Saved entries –
----

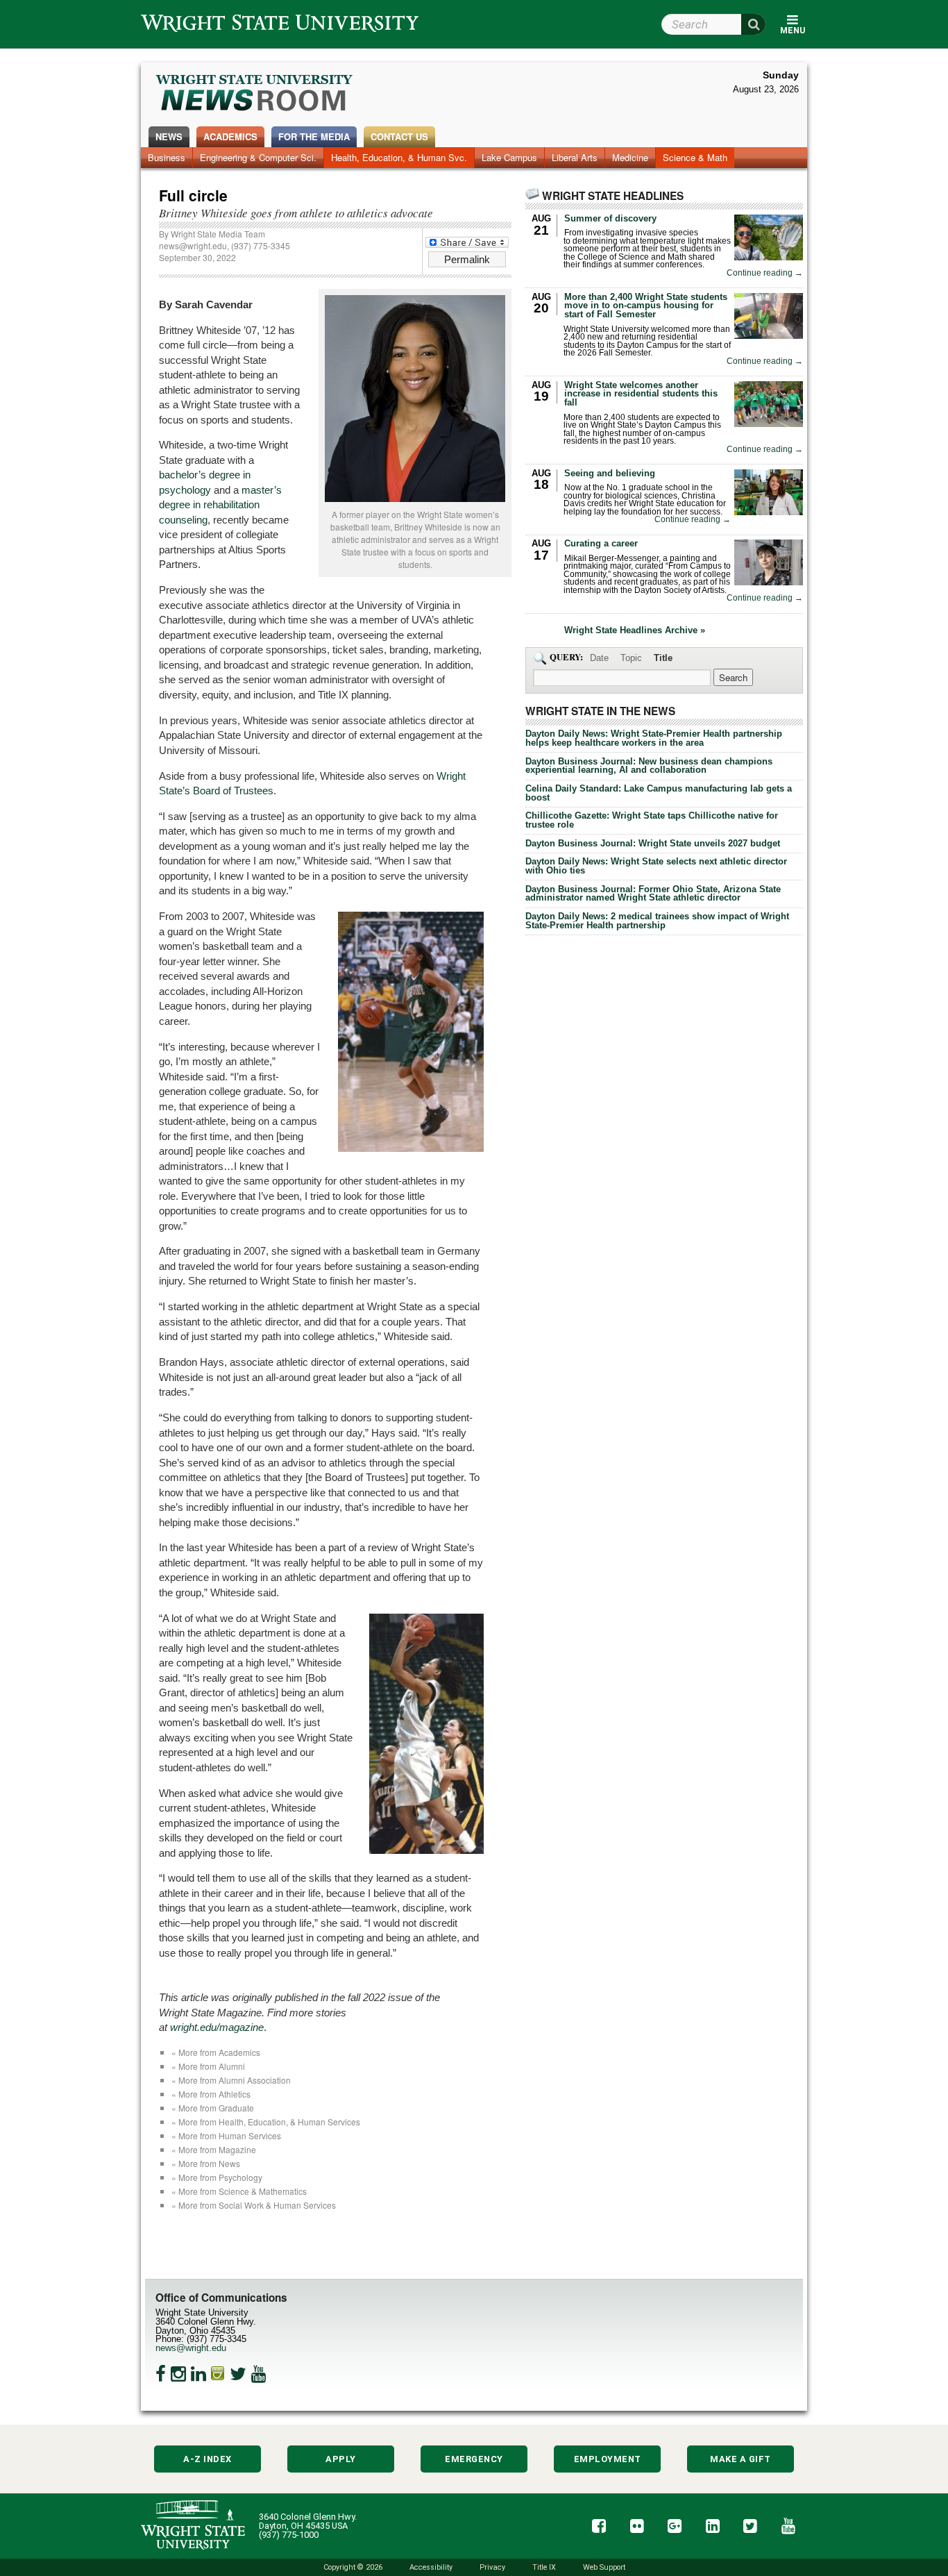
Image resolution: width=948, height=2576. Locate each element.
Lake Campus (509, 157)
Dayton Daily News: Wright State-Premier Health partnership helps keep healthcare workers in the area (653, 738)
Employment (607, 2459)
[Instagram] (178, 2374)
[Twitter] (238, 2374)
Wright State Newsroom (255, 94)
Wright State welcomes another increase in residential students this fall (641, 394)
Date (599, 658)
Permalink (467, 259)
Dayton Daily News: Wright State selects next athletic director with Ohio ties (656, 866)
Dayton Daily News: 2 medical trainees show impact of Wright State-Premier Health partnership (657, 920)
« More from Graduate (212, 2108)
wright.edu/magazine (217, 2027)
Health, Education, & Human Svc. (399, 157)
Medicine (630, 157)
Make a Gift (740, 2459)
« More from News (205, 2163)
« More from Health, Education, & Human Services (265, 2121)
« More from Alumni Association (231, 2080)
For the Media (314, 136)
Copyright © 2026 (352, 2567)
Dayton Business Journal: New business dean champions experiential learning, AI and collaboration (648, 766)
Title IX (544, 2567)
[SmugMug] (218, 2374)
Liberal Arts (575, 157)
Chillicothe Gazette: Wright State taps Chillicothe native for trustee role (651, 820)
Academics (230, 136)
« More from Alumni (208, 2066)
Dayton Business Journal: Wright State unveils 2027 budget (652, 843)
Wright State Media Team (218, 234)
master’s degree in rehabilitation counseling (220, 505)
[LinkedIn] (198, 2374)
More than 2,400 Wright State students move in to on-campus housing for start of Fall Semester (645, 306)
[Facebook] (160, 2374)
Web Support (604, 2567)
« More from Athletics (211, 2094)
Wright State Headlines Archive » (634, 630)
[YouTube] (258, 2374)
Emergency (474, 2459)
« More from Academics (215, 2052)
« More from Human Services (226, 2135)
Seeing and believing (609, 473)
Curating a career (601, 543)
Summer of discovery (610, 218)
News (169, 136)
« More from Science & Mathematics (239, 2191)
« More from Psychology (216, 2177)
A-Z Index (207, 2459)
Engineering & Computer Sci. (258, 157)
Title (663, 658)
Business (166, 157)
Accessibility (430, 2567)
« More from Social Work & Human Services (253, 2205)
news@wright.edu (193, 245)
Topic (631, 658)
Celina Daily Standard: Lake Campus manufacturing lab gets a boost (658, 793)
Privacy (492, 2567)
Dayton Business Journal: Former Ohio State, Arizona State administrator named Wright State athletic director (653, 893)
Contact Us (399, 136)
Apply (340, 2459)
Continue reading (765, 273)
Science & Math (695, 157)
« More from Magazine (213, 2149)
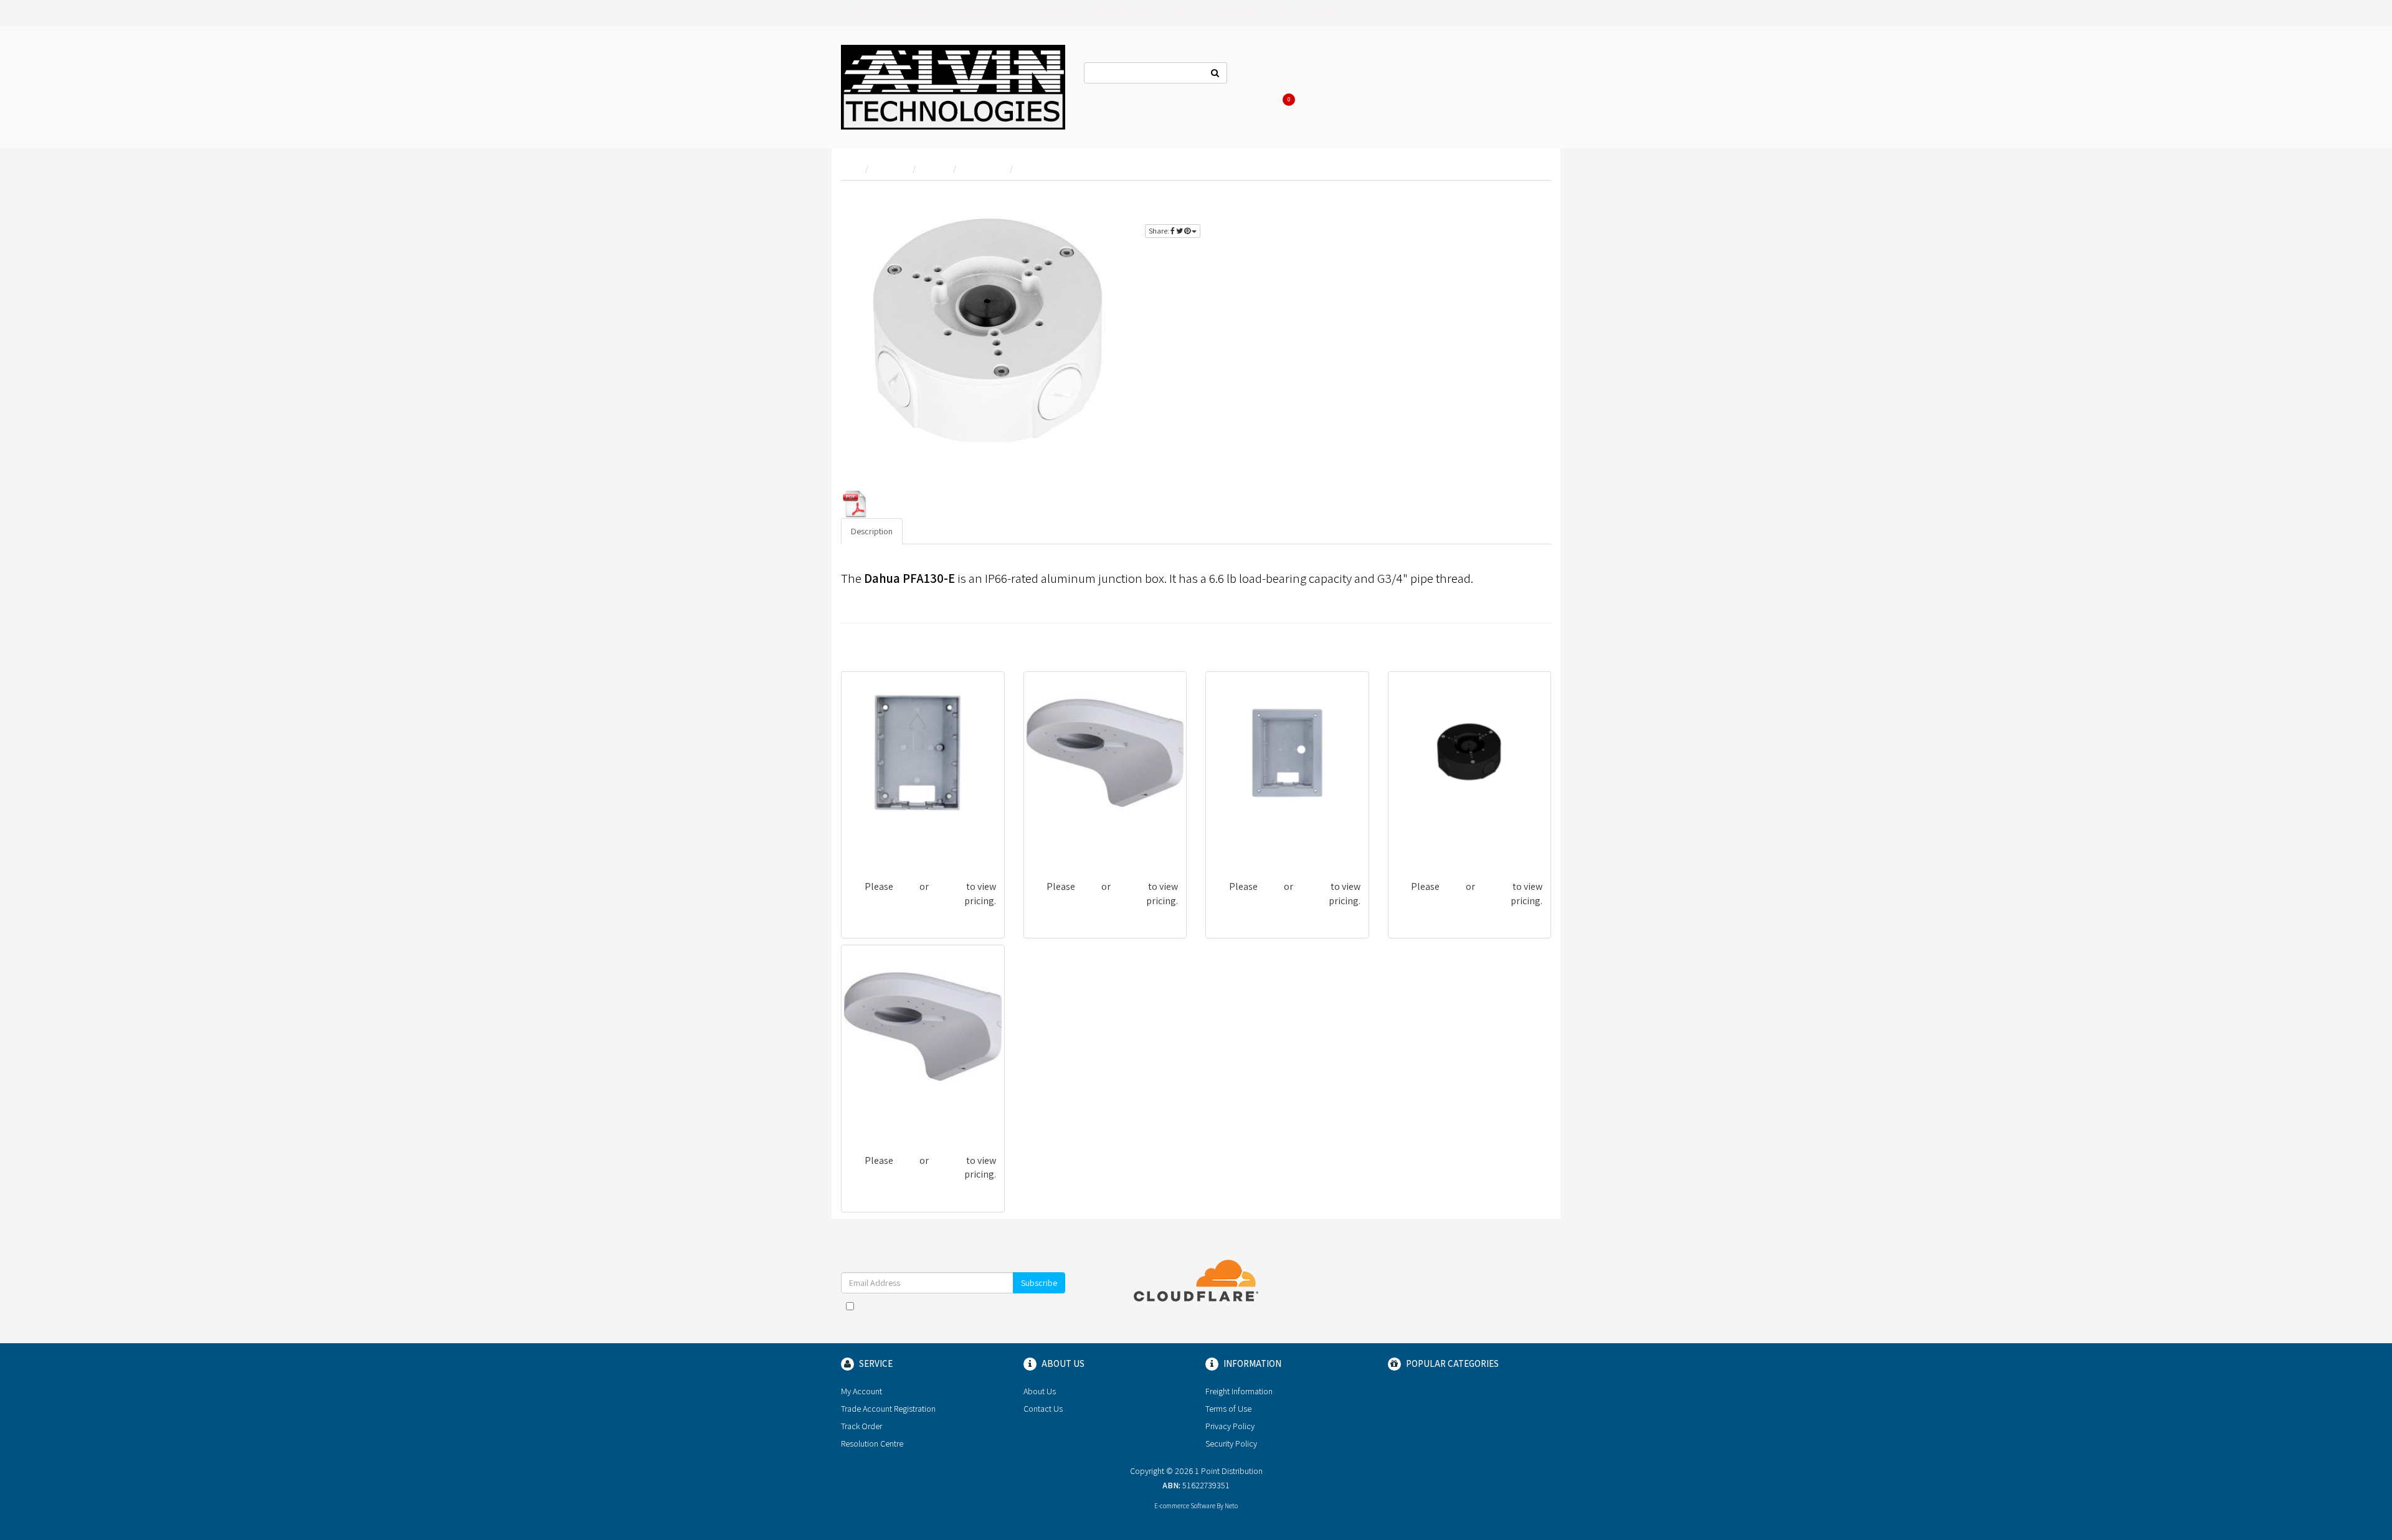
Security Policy (1231, 1443)
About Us (1322, 74)
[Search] (1215, 72)
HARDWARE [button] (1233, 13)
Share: (1159, 230)
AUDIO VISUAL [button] (978, 13)
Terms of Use (1228, 1408)
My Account (861, 1391)
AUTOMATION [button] (1047, 13)
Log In (1368, 74)
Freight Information (1239, 1391)
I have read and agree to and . (959, 1312)
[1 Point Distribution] (953, 86)
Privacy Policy (1230, 1426)
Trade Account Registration (888, 1408)
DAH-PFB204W (1062, 843)
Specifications (939, 531)
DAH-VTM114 (1240, 843)
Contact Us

----

Every line from the one with "master’s degree in" through the end of the records above belongs in the answer, copied exactly; no picture does.

EXERCISE RESPONSE –
master’s degree in rehabilitation counseling (220, 505)
[LinkedIn] (198, 2374)
More than 2,400 Wright State students move in to on-campus housing for start of Fall Semester (645, 306)
[Facebook] (160, 2374)
Web Support (604, 2567)
« More from Athletics (211, 2094)
Wright State Headlines Archive » (634, 630)
[YouTube] (258, 2374)
Emergency (474, 2459)
« More from Academics (215, 2052)
« More from Human Services (226, 2135)
Seeing and believing (609, 473)
Curating a career (601, 543)
Summer of discovery (610, 218)
News (169, 136)
« More from Science & Mathematics (239, 2191)
« More from Psychology (216, 2177)
A-Z Index (207, 2459)
Engineering & Computer Sci. (258, 157)
Title (663, 658)
Business (166, 157)
Accessibility (430, 2567)
« More from Social Work & Human Services (253, 2205)
news@wright.edu (193, 245)
Topic (631, 658)
Celina Daily Standard: Lake Campus manufacturing lab gets a boost (658, 793)
Privacy (492, 2567)
Dayton Business Journal: Former Ohio State, Arizona State administrator named Wright State athletic director (653, 893)
Contact Us (399, 136)
Apply (340, 2459)
Continue reading (765, 273)
Science & Math (695, 157)
« More from Magazine (213, 2149)
Security Policy (1231, 1443)
About Us (1322, 74)
[Search] (1215, 72)
HARDWARE [button] (1233, 13)
Share: (1159, 230)
AUDIO VISUAL [button] (978, 13)
Terms of Use (1228, 1408)
My Account (861, 1391)
AUTOMATION [button] (1047, 13)
Log In (1368, 74)
Freight Information (1239, 1391)
I have read and agree to and . (959, 1312)
[1 Point Distribution] (953, 86)
Privacy Policy (1230, 1426)
Trade Account Registration (888, 1408)
DAH-PFB204W (1062, 843)
Specifications (939, 531)
DAH-VTM114 (1240, 843)
Contact Us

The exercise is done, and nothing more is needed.